Disons qu’en cas d’urgence ou de péril en la demeure reconnue par l’expert, ce dernier pourra autoriser les demandeurs à faire exécuter à leurs frais avancés, pour le compte de qui il appartiendra, les travaux estimés indispensables par l’expert, sous la direction du maître d’œuvre des demandeurs, par des entreprises qualifiées de son choix ; que, dans ce cas, l’expert déposera une note circonstanciée aux parties, précisant la nature, l’importance et le coût de ces travaux.
N° RG 26/00111 – N° Portalis DB32-W-B7K-DBM5V – page /
Tribunal judiciaire de Saint-Pierre – décision du 13 Mai 2026
Fixons à la somme de 3.000 euros (TROIS MILLE EUROS) la provision concernant les frais d’expertise qui devra être consignée par M. [U] [R] [O] et Mme [X] [M] [L], épouse [R] [O], à la Régie du tribunal judiciaire de Saint-Pierre dans le délai de DEUX MOIS à compter de la présente décision.
Rappelons que la saisine de l’expert est subordonnée à la consignation préalable de cette somme.
Disons que faute de consignation de la provision dans ce délai impératif, ou demande de prorogation sollicitée en temps utile, la désignation de l’expert sera caduque et de nul effet.
Disons que l’exécution de la mesure d’instruction sera suivie par le juge du service du contrôle des mesures d’instruction de ce tribunal, spécialement désigné à cette fin en application des article 155 et 155-1 du même code.

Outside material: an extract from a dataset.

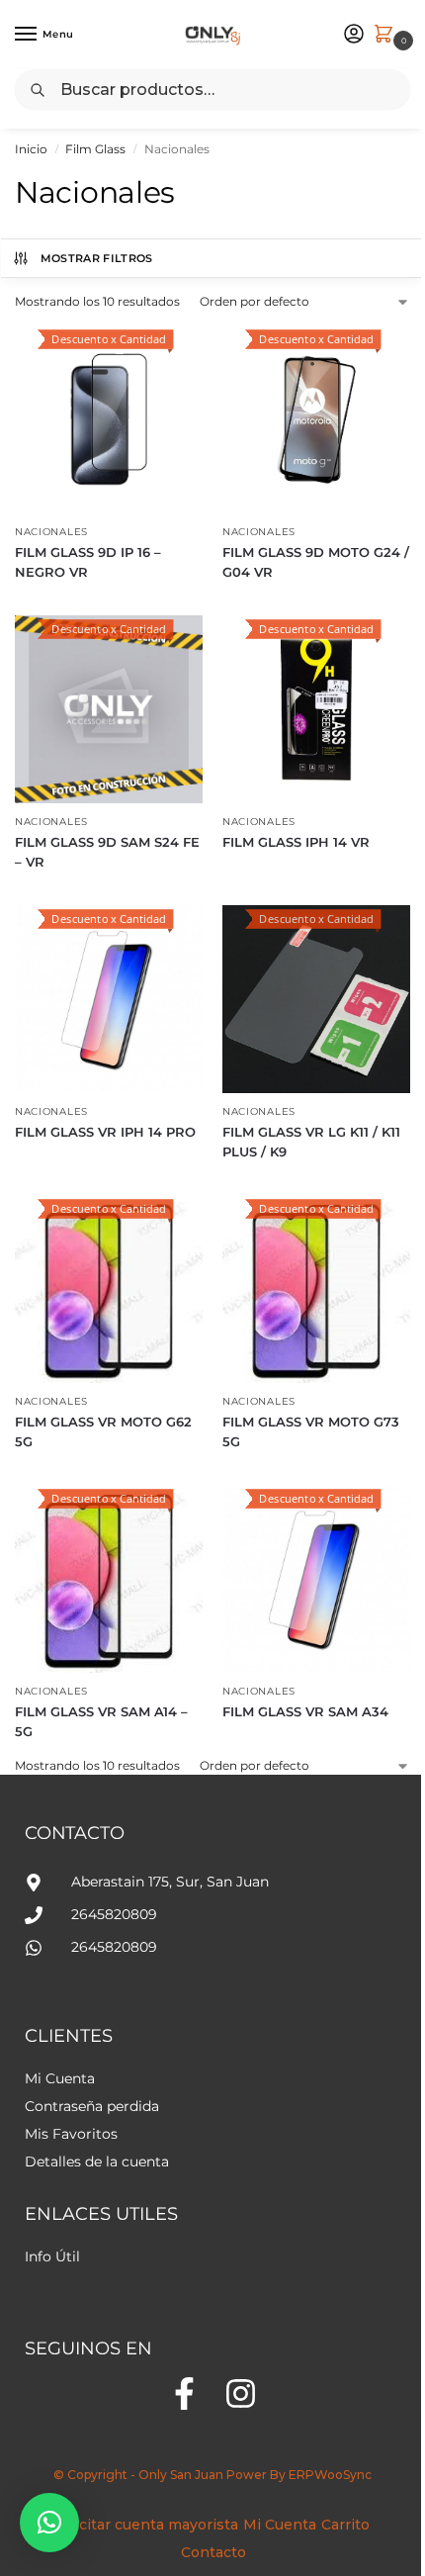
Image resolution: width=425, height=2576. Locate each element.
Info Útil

Disons que l’expert sera saisi et effectuera sa mission conformément aux dispositions des articles 232 à 248, 263 à 284 1 du code de procédure civile et qu’il déposera l’original de son rapport au greffe du tribunal dans les six mois de sa saisine sauf prorogation de ce délai dûment sollicitée en temps utile de manière motivée auprès du Juge du contrôle.
Disons n’y avoir lieu à référé s’agissant de la demande de provision.
Disons n’y avoir lieu à faire application des dispositions de l’article 700 du code de procédure civile.
Rejetons les autres demandes.
Laissons les dépens à la charge de M. [U] [R] [O] et Mme [X] [M] [L], épouse [R] [O].
Rappelons que :
1. le coût final des opérations d’expertise ne sera déterminé qu’à l’issue de la procédure, même si la présente décision s’est efforcée de fixer le montant de la provision à une valeur aussi proche que possible du coût prévisible de l’expertise.
2. la partie qui est invitée par cette décision à faire l’avance des honoraires de l’expert n’est pas nécessairement celle qui en supportera la charge finale, à l’issue du procès.
Rappelons que la décision bénéficie de l’exécution provisoire de droit.
La présente ordonnance a été signée par Bertrand Pages, président du tribunal judiciaire et Magalie Grondin, greffière.